Combining with other routes
From Zagora, the paved road north leads to Ouarzazate (approximately 170 km), which connects to the Dades and Todra Gorges and the Tizi n’Tichka pass back to Marrakech. This creates the classic Morocco circuit: Atlas pass south, gorges east, Sahara crossing west, then loop back north.
From Merzouga at the eastern end, the paved road north leads to Errachidia and then west to the gorges — approaching them from the opposite direction. Either direction works as a circuit component.
For comparable desert driving, the Wadi Rum desert tracks in Jordan offer sand driving in a more contained environment, and the Wahiba Sands crossing in Oman provides expert-level dune driving.
The honest summary
The Merzouga to Zagora piste is not a comfortable drive. It is not a scenic drive in the conventional sense — the scenery is often a flat, dark plain extending to a shimmering horizon. It is not a drive that will make your Instagram followers jealous, because most of the photographs look like variations on the theme of “rocks and sky.”

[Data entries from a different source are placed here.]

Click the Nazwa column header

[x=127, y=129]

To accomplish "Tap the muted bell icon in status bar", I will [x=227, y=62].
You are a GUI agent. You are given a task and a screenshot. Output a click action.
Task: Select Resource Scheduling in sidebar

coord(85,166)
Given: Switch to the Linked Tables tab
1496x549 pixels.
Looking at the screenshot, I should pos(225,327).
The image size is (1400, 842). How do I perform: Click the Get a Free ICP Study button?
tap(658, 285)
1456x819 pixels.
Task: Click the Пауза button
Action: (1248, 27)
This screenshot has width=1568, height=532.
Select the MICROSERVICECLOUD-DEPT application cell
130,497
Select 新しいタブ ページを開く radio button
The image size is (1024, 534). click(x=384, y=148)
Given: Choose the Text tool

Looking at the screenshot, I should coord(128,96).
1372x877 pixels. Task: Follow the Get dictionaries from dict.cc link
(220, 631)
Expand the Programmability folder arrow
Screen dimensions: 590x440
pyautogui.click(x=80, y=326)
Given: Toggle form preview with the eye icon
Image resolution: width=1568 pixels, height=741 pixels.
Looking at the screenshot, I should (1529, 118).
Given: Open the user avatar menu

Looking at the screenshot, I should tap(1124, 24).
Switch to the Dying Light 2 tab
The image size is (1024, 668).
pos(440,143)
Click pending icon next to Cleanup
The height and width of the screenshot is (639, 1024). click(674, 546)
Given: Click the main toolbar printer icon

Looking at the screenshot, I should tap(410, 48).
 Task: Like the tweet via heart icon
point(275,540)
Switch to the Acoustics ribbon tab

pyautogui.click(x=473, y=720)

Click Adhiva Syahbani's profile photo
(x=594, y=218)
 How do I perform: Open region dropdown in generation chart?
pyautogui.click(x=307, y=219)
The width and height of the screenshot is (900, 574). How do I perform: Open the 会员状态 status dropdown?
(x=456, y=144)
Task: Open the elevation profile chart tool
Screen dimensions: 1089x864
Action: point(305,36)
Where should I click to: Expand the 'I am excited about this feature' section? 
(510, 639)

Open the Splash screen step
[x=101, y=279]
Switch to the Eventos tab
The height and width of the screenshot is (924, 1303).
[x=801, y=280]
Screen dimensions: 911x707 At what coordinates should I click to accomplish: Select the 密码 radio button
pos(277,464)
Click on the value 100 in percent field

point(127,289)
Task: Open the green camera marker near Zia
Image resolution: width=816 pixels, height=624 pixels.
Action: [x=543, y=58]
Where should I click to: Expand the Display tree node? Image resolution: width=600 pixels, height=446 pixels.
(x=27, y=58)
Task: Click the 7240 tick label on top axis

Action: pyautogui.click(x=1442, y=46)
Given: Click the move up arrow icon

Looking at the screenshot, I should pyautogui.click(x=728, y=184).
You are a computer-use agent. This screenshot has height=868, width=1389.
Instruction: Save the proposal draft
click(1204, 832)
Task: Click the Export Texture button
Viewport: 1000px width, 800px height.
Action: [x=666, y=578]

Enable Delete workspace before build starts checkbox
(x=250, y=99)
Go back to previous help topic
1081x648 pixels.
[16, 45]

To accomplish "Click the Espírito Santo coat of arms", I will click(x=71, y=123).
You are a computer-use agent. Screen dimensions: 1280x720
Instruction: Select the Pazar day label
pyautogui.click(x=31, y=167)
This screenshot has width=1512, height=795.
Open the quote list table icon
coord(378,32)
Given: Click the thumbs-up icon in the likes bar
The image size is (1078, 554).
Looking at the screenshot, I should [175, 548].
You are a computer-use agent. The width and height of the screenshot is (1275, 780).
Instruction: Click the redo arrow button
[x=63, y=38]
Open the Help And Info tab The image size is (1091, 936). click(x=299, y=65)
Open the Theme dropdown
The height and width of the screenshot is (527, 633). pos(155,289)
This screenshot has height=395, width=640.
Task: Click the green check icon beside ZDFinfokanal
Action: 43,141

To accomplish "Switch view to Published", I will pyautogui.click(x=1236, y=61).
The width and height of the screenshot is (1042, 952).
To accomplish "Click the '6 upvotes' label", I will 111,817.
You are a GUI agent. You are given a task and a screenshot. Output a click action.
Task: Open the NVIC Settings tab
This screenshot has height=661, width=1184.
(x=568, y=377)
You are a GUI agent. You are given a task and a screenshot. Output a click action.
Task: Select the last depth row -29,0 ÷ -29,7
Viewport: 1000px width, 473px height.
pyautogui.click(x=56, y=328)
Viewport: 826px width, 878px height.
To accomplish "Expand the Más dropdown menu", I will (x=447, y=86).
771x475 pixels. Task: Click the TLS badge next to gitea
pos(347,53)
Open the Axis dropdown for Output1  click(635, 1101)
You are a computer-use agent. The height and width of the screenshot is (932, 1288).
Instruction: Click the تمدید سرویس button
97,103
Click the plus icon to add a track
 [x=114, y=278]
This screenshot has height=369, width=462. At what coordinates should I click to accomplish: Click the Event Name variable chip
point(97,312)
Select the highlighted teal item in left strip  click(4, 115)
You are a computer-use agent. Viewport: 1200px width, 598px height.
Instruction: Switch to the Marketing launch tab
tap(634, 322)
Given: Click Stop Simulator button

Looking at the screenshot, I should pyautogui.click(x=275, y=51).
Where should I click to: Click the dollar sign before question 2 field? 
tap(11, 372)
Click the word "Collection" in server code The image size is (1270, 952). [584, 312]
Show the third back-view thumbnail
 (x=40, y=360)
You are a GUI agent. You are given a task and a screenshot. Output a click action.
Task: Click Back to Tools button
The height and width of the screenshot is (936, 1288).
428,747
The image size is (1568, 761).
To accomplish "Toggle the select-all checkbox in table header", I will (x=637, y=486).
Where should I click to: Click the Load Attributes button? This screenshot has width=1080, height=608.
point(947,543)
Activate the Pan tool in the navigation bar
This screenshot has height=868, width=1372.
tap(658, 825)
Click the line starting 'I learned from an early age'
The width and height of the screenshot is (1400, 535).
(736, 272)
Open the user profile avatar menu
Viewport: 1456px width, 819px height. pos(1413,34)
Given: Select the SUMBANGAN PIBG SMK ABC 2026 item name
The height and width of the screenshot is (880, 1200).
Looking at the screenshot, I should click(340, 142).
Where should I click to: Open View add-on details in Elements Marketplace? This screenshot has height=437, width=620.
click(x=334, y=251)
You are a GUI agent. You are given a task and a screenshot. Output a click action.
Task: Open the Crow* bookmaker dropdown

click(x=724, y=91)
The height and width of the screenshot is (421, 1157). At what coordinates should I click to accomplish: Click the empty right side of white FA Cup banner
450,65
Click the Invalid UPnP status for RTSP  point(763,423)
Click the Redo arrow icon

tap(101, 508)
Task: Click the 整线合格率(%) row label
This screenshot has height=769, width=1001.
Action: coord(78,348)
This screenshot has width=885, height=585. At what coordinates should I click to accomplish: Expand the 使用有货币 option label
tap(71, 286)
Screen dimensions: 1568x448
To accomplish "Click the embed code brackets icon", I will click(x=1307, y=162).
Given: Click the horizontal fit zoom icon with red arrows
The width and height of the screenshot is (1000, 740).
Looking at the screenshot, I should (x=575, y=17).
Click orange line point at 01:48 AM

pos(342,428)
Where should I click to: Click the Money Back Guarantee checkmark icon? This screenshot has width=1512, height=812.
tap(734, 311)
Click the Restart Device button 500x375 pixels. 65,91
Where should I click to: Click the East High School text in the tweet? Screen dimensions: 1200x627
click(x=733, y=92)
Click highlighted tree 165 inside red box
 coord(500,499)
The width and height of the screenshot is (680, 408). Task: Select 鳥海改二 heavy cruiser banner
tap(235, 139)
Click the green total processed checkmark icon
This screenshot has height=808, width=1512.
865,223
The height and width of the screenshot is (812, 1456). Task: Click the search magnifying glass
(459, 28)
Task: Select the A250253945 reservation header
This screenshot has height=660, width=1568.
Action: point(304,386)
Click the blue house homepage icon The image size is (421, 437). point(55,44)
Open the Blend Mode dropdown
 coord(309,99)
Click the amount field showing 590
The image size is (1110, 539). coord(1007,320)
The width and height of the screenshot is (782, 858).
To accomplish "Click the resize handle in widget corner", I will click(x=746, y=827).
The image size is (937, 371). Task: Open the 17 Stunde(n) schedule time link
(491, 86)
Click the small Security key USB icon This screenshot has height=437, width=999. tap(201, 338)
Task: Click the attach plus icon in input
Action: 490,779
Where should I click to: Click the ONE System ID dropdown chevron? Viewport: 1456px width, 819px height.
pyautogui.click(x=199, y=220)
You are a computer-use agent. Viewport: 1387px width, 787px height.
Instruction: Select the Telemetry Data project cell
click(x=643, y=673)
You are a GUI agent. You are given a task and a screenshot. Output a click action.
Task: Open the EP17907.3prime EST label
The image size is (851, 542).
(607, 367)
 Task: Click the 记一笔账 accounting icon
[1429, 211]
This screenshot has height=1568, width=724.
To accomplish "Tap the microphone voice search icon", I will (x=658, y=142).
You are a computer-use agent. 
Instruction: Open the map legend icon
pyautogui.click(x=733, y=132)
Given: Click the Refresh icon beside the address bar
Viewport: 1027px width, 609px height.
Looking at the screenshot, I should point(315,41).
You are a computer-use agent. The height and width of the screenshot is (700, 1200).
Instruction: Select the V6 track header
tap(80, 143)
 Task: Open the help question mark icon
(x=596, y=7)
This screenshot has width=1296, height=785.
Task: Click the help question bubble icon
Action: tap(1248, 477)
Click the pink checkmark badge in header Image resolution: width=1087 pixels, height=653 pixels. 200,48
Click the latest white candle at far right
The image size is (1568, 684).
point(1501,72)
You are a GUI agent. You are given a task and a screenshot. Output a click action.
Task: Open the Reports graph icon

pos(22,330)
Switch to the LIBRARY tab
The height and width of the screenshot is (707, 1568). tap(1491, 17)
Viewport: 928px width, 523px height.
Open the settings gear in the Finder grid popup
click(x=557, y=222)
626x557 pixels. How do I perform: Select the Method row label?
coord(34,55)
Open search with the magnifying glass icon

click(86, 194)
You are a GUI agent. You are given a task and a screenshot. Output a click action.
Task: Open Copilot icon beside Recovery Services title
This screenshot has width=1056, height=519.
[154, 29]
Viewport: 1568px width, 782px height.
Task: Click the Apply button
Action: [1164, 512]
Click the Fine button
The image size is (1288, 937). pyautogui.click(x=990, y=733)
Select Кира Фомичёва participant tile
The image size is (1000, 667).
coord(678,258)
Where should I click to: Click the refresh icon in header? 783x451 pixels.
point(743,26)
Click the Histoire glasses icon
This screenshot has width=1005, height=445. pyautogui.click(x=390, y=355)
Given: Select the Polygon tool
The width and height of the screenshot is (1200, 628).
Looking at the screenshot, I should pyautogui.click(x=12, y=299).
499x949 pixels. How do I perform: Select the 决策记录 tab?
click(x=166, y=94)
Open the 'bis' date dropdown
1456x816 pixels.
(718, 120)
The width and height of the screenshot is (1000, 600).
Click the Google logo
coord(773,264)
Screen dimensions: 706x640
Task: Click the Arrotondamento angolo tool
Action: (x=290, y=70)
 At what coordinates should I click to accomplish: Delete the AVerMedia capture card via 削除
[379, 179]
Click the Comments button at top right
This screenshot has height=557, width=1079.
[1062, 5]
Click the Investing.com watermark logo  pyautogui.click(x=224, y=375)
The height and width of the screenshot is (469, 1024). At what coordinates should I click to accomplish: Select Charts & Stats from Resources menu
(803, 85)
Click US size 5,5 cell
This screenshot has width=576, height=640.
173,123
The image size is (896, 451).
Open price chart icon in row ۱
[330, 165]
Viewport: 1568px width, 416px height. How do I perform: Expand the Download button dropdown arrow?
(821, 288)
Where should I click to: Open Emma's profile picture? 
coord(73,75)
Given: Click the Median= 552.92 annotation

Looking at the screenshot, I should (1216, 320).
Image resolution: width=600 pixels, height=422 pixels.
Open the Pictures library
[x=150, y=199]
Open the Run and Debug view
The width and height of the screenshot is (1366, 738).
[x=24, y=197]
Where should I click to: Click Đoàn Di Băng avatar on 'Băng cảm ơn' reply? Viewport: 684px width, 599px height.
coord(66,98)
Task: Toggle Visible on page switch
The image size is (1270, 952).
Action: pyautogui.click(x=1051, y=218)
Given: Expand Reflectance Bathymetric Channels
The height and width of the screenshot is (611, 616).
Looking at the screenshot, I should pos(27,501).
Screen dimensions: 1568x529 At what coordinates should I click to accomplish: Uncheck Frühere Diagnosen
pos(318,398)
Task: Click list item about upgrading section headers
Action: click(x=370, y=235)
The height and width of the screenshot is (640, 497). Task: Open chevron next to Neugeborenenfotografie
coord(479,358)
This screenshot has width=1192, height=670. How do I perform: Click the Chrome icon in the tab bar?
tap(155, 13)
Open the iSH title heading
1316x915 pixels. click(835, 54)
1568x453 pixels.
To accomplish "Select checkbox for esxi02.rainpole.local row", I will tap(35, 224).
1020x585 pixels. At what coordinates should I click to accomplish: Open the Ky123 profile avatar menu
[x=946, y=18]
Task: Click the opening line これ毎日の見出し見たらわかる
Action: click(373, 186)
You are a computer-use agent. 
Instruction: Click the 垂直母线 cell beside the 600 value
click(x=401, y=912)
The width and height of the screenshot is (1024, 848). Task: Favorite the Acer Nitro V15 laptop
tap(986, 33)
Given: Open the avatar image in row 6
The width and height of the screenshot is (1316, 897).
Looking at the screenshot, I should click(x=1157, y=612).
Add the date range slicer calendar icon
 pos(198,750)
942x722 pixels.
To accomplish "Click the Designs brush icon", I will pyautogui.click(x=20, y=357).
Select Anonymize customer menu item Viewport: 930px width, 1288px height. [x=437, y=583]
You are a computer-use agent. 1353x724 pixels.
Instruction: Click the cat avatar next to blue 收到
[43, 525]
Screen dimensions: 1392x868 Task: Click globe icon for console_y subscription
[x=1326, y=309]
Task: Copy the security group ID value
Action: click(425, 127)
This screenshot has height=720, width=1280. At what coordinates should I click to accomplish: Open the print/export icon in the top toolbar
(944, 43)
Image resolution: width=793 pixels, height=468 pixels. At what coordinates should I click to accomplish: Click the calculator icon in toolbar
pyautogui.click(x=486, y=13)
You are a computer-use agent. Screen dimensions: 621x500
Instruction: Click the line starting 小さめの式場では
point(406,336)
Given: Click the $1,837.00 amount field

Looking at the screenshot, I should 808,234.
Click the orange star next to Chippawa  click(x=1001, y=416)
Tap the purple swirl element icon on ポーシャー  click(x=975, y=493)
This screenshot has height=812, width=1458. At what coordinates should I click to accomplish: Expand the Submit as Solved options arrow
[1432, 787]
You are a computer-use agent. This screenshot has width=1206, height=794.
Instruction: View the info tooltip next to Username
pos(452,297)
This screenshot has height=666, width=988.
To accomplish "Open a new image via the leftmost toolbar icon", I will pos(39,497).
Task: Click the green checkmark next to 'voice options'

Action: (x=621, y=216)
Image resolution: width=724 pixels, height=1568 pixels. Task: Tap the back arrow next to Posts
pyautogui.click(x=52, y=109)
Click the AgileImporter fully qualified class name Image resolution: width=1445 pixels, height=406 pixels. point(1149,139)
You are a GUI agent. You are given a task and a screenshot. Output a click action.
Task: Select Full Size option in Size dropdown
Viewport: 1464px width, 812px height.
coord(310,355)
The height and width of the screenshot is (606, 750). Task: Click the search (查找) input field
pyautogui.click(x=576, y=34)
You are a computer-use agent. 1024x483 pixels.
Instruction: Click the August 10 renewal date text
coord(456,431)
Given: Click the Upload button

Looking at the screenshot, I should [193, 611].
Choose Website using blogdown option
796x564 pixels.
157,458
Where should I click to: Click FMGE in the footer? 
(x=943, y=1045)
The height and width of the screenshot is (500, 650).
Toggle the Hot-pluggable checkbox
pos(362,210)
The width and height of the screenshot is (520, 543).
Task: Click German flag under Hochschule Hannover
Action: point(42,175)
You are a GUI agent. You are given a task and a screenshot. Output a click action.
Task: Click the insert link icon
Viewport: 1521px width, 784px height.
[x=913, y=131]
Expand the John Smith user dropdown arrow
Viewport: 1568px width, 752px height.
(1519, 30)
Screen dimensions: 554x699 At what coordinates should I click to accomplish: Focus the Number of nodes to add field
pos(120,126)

What it is, is a genuine desert crossing. It is the experience of driving for hours without seeing another vehicle, another person, or another structure. It is the experience of navigating by cairns and GPS through terrain that does not care whether you find the next marker or not. It is the experience of arriving at Zagora after three days of vibration, dust, and concentration, and understanding in a practical way what “remote” actually means.
We would do it again. We would bring better earplugs for the reg vibration.